Done via API in the same change (UI-managed objects): 6 OIDC providers
(Vault, Forgejo, Immich, Headscale, linkwarden, Cloudflare Access)
switched from explicit to implicit consent — all first-party, the
4-weekly consent screen only slowed first-time signin.
Co-Authored-By: Claude Fable 5 <noreply@anthropic.com>
Closes the loop on Viktor's ask to find the t3 disconnect root cause and
definitively rule infra in or out. Server logs alone cannot separate
'client network broke' from 'Cloudflare/tunnel broke' from 't3-serve
stalled' — every cause collapses into the same 20s-watchdog reconnect.

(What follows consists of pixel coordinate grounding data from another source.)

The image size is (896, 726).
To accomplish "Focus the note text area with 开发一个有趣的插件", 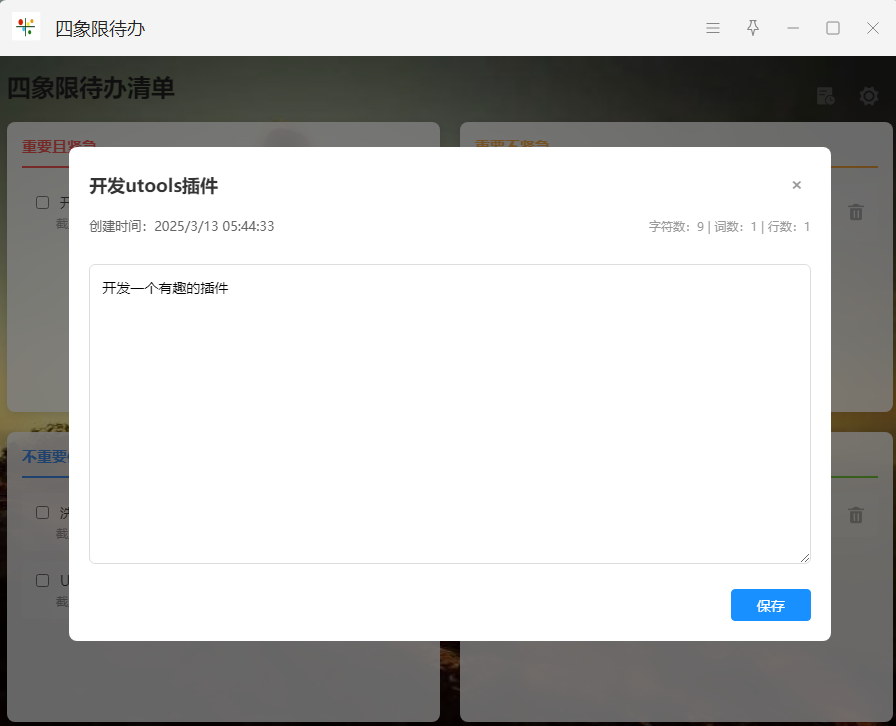I will (450, 414).
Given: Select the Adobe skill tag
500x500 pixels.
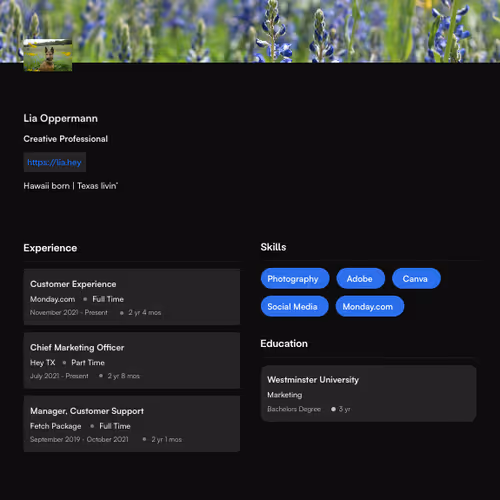Looking at the screenshot, I should 360,279.
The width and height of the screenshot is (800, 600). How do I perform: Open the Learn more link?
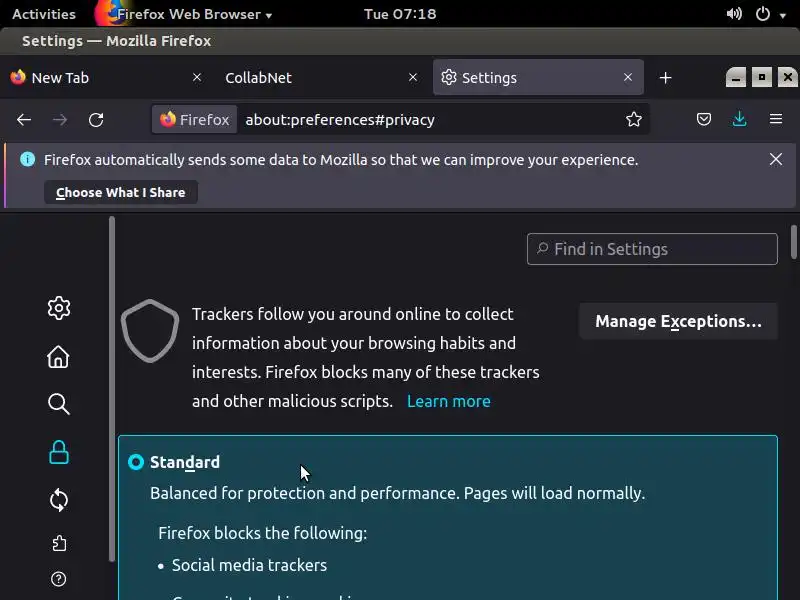click(x=449, y=401)
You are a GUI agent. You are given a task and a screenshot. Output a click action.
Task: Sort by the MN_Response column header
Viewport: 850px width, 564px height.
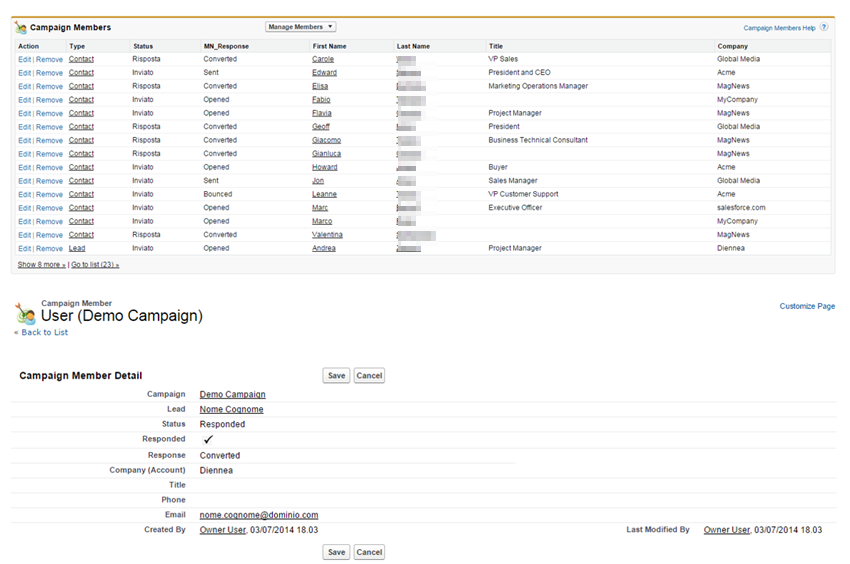(x=226, y=46)
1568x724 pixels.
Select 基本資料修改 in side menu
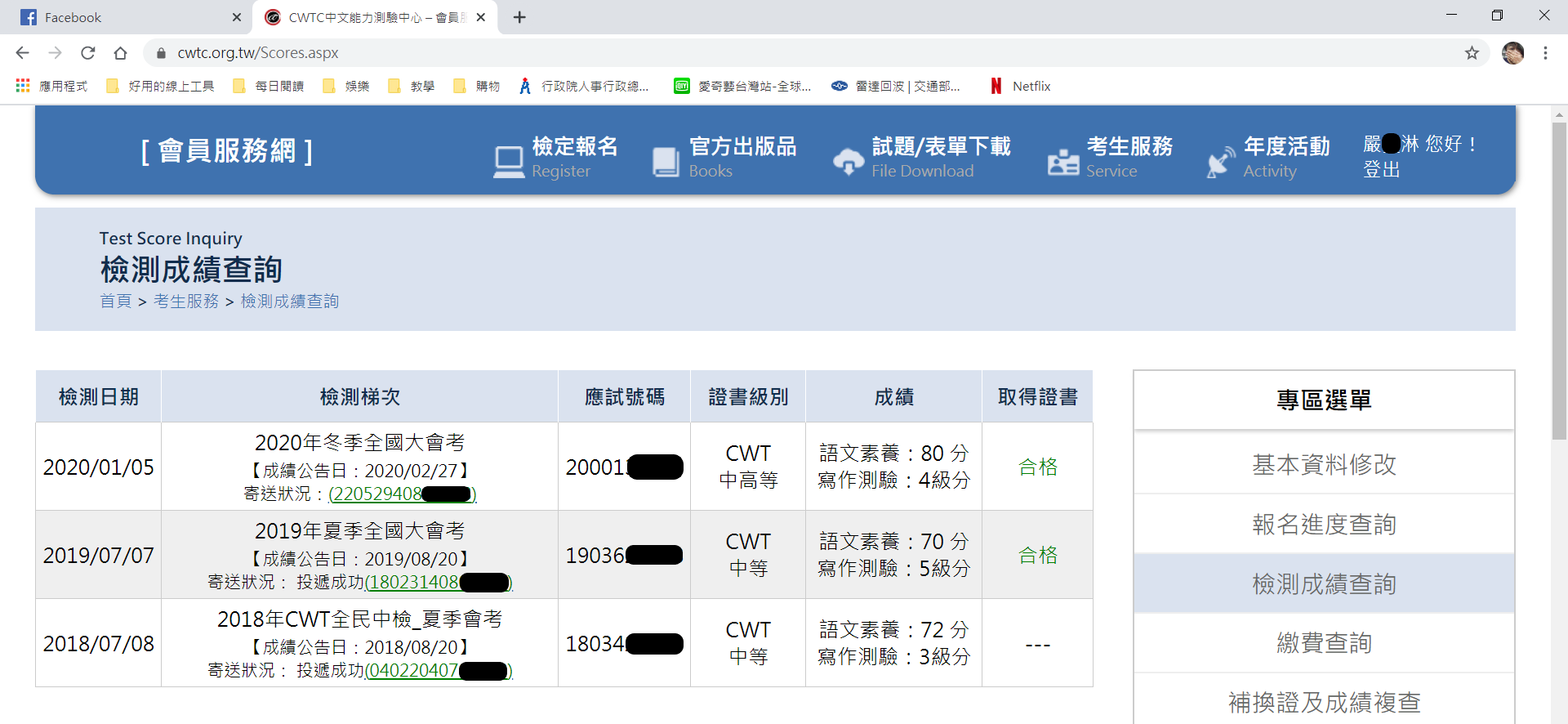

The t3-probe (stacks/t3code) holds three permanent legs that differ only
in path segment: 'cloudflare' (WS via DoH-resolved public DNS -> WAN ->
CF edge -> tunnel -> Traefik -> dispatch), 'internal' (same WS pinned to
the Traefik LB, no Cloudflare), 't3serve' (HTTP straight to the serve
process). Whichever leg drops convicts its segment; all legs clean while
a user drops exonerates infra with data. Dispatch gains an
unauthenticated /probe/ws echo + /probe/healthz (gorilla/websocket,
test-first) behind an auth=none path carve-out, guarded by the
authentik-walloff probe.
Also starts scraping devvm's node_exporter (job 'devvm') — it ran
unscraped, so the box whose memory/IO stalls cause the drops had zero
pressure history. Alerts T3ProbeLegDown + T3ProbeDropBurst; runbook
docs/runbooks/t3-drop-attribution.md.